Property	Description	Value
Authentication Token	Specifies which supporting token will be used to sign and/or encrypt the specified message parts. Options include Username, X509, SAML, Issued, or None	Username
Algorithm Suite	Specifies the algorithm suite required to perform cryptographic operations with symmetric or asymmetric key-based security tokens. An algorithm suite specifies actual algorithms and allowed key lengths. A mechanism alternative will define what algorithms are used and how they are used. The value of this attribute is typically referenced by a security binding and is used to specify the algorithms used for all cryptographic operations performed under the security binding. The default value is Basic 128 bit. Some of the algorithm suite settings require that Unlimited StrengthEncryption be configured in the Java Runtime Environment (JRE), particularly the algorithm suites that use 256 bit encryption. For instructions on downloading and configuring unlimited strength encryption, see: `http://java.sun.com/products/jce/javase.html` or `http://java.sun.com/javase/downloads/index_jdk5.jsp#docs`	Basic 128bit
Security Header Layout	Specifies the layout rule to apply when adding items to the security header. The options are: Strict: Items are added to the security header following the general principle of ?declare before use? Lax: Items are added to the security header in any order that conforms to WSS: SOAP Message Security. However, WSIT follows Strict even when Lax is selected. Lax (Timestamp First): The same as Lax, except that the first item in the security header must be a wsse:Timestamp. Lax (Timestamp Last):The same as for Lax, except that the last item in the security header must be a wsse:Timestamp.	Strict
Require Derived Keys	Specifies that a derived key is required. A derived key is a cryptographic key created from a password or other user data. Derived keys allow applications to create session keys as needed, eliminating the need to store a particular key. The use of the same session key (for example, when using Secure Conversation) for repeated message exchanges is sometimes considered a risk. To reduce that risk, enable Require Derived Keys.	Select the checkbox to enable.

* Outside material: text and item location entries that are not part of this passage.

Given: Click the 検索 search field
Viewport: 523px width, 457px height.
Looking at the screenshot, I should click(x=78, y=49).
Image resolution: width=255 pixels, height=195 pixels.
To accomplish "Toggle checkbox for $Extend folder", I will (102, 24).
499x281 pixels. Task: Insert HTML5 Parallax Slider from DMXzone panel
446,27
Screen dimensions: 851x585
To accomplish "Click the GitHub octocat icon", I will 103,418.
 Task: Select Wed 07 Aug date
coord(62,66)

Establish Secure Session (Secure Conversation)	Secure Session enables establishes a shared security context between the consumer and provider when a multiple-message-exchange sequence is first initiated. Subsequent messages use (possibly derived) session keys that increase the overall security while reducing the security processing overhead for each message. When this option and Require Derived Keys are both enabled, a derived key will be used. If not, the original session key will be used. Note on Secure Session and Reliable Message Delivery: Reliable Messaging can be used independently of the security mechanisms; however, when used with a security mechanism, Reliable Messaging requires the use of Secure Session, which will be automatically configured for a security mechanism when Reliable Messaging is selected before the security mechanism is selected. If Secure Session is selected for a security mechanism and the Reliable Messaging option is not selected before the security mechanism is specified, Reliable Messaging will need to be manually selected in order for Secure Session to work.	Select the checkbox to enable.

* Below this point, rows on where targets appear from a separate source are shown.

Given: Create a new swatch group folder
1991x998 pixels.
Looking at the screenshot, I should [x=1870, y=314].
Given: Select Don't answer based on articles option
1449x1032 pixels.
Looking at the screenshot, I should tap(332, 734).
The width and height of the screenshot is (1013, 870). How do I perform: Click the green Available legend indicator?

Require Derived Keys for Secure Session	Specifies that a derived key is required for Secure Session. See Require Derived Key above for more information.	Select the checkbox to enable.
Require Signature Confirmation	Specifies that the responder process the signature in the request. Select this option to reduce the risk of attacks when the WSS Version is 1.1 .	Select the checkbox to enable.
Encrypt Signature	Specifies whether the primary signature and signature confirmation elements must be encrypted.	Select the checkbox to enable.
Encrypt before Signing	Specifies that the order of message protection is to encrypt the SOAP content, then sign the entire SOAP body. The encryption key and signing key must be derived from the same source key. If not selected, the default behavior is Sign Before Encrypt.	Check box Selected indicates disabled.